# Start of INPUT FOR THIS TASK
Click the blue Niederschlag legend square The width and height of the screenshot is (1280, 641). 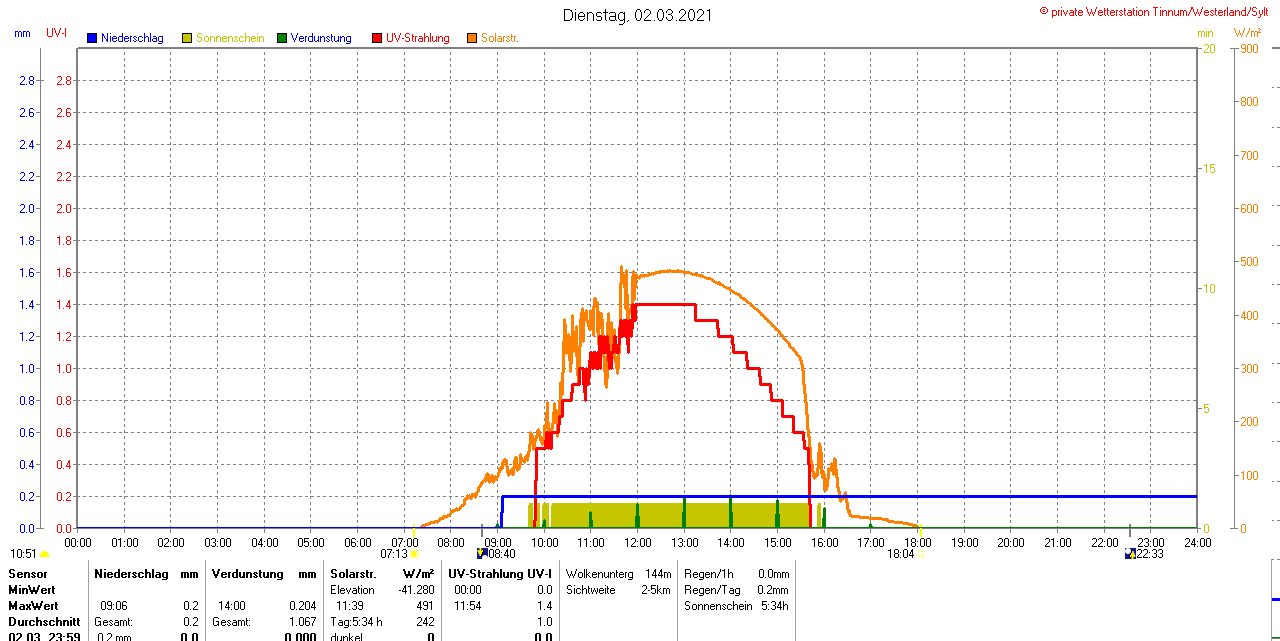coord(92,38)
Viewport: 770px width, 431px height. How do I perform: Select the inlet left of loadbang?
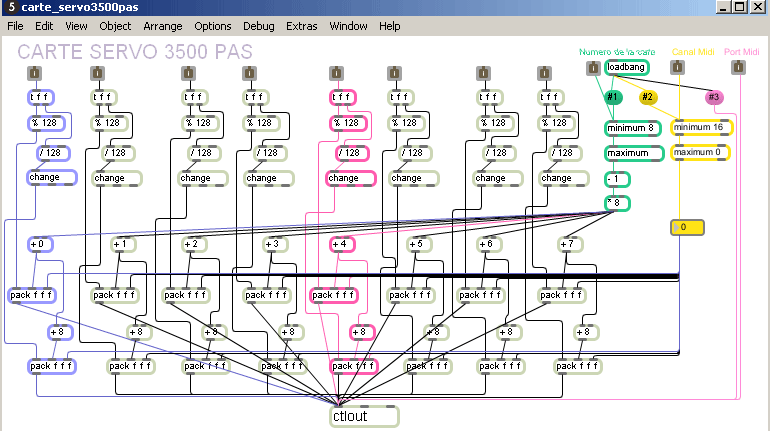click(593, 68)
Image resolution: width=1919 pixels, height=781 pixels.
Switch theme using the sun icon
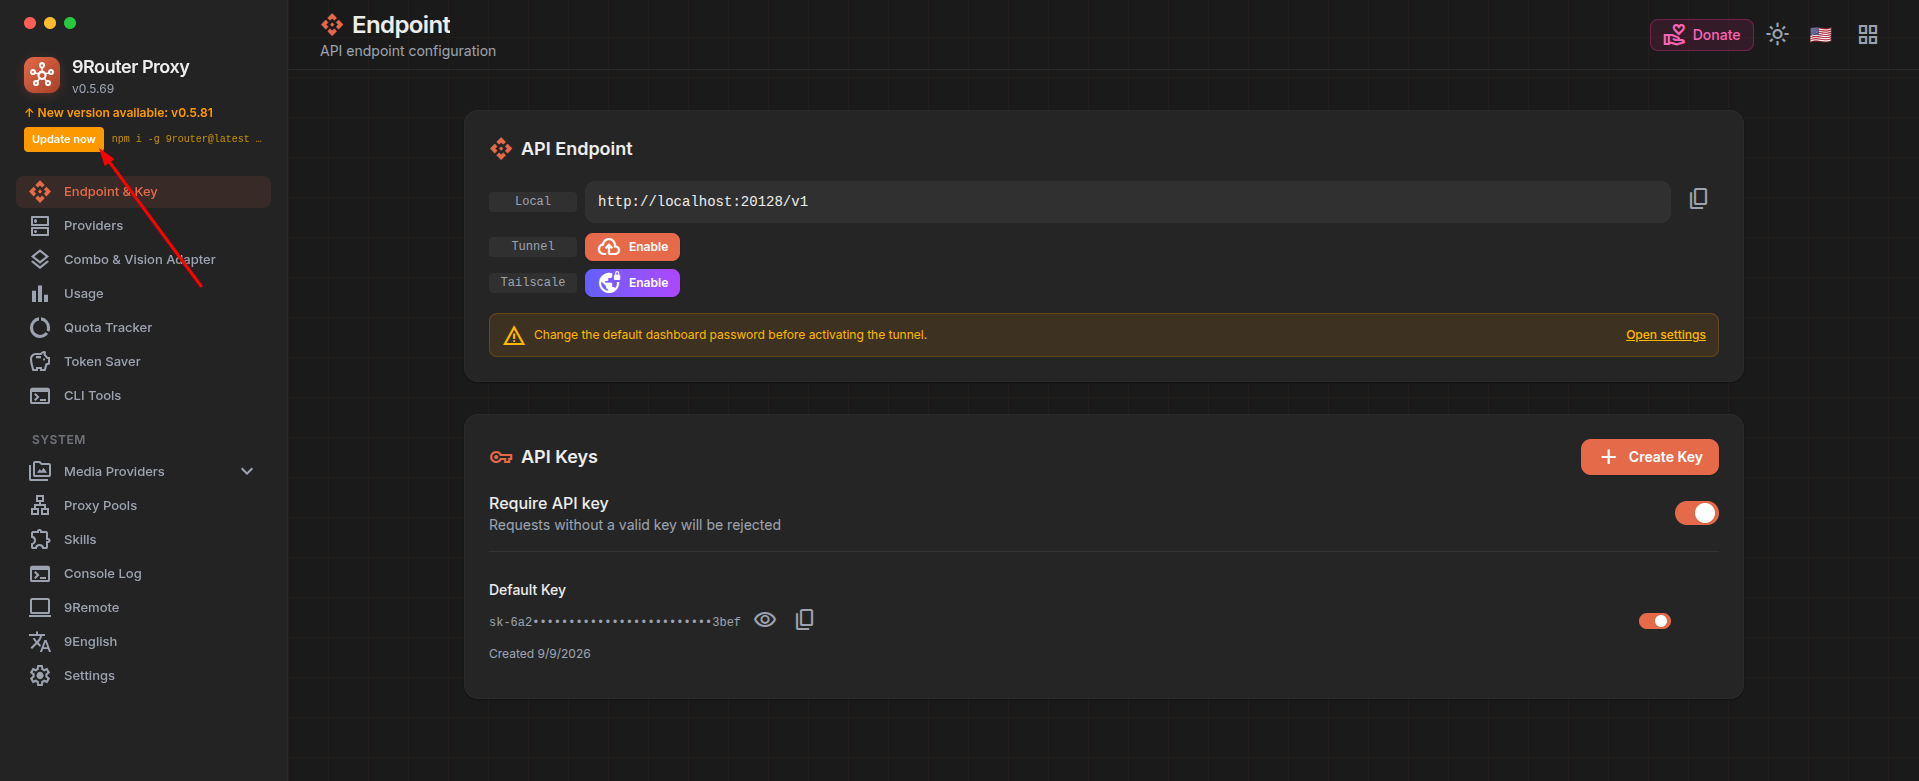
# End of INPUT FOR THIS TASK
WHAT YOU WILL DO: Rewrite everything from the line containing "Image resolution: width=1919" down to the end of the records, swapping "theme" for "color mode" and changing nothing else. Leave the pictures out of your answer.

EXERCISE OUTPUT:
Image resolution: width=1919 pixels, height=781 pixels.
Switch color mode using the sun icon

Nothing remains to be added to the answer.